9. Unis entre vous dans la vérité et la charité du Christ, en communion avec l'Eglise universelle et avec celui qui a été appelé par Jésus pour être le Successeur de Pierre et gage d'unité, franchissez le seuil du nouveau millénaire, confiants que l'unique Dieu et Père de tout le genre humain bénit et bénira vos pas et les pas de tout votre Peuple. Soyez des levains de bien en faveur de votre Peuple, même si votre nombre est réduit. Soyez un signe et un sacrement du salut promis par Dieu à tous les hommes, invitant ceux qui sont proches de vous à écouter et à croire en la bonne nouvelle du grand Jubilé: « Le Sauveur est né pour vous! ».

Que Marie, Mère du Rédempteur, aide des chrétiens et Reine de la Chine, vous protège et vous soutienne dans l'accomplissement de votre vocation et dans la réalisation des projets qui naîtront d'un cœur toujours plus attentif et généreux.

10. A ce point, mon regard s'étend de nouveau pour embrasser également tous les catholiques chinois qui vivent hors de la Chine continentale.
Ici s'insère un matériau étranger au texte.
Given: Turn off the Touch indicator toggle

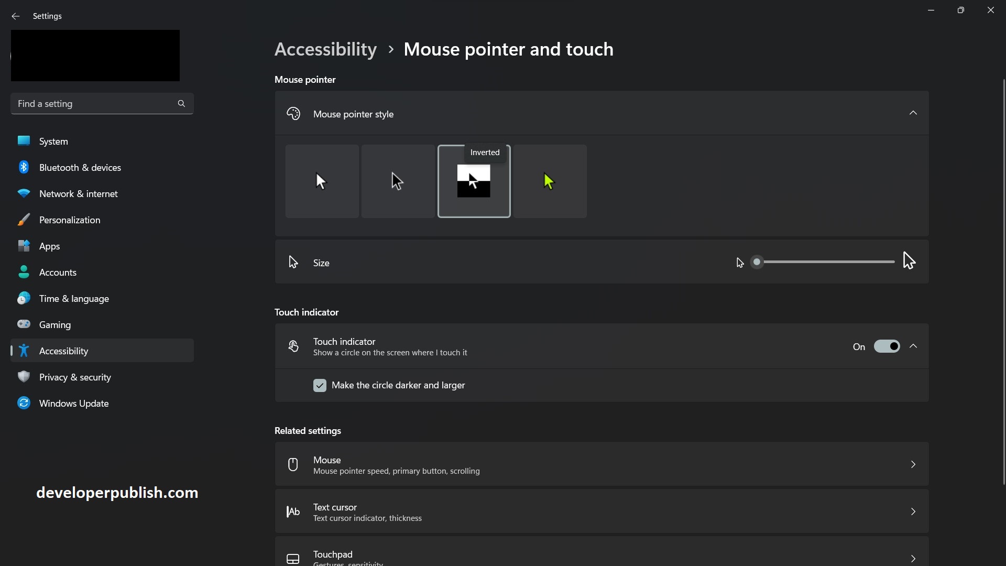Looking at the screenshot, I should tap(887, 346).
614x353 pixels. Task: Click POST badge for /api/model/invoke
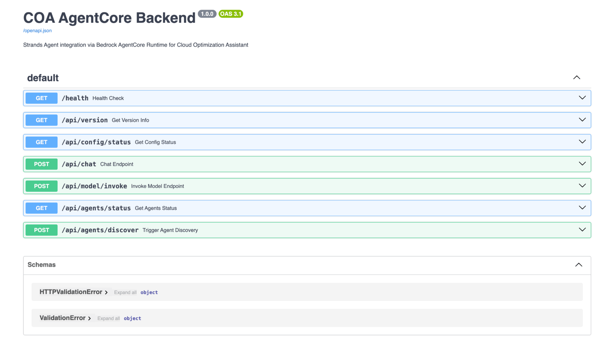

C'est à eux que s'adresse mon salut affectueux ainsi que le souhait sincère que, lors de l'Année jubilaire, ils se sentent réconfortés « à la pensée qu'ils apportent au monde la vraie Lumière, le Christ Seigneur » (Bulle d'indiction Incarnationis mysterium, n. 2). Ils seront la lumière et le levain là où la Providence les a placés, et cultiveront l'unité spirituelle avec tous leurs frères et sœurs de la grande famille chinoise.

« Que la grâce de notre Seigneur Jésus-Christ, l'amour de Dieu le Père et la communion de l'Esprit Saint soit avec vous tous. Amen ».

Du Vatican, le 8 décembre 1999, solennité de l'Immaculée Conception de la Bienheureuse Vierge Marie.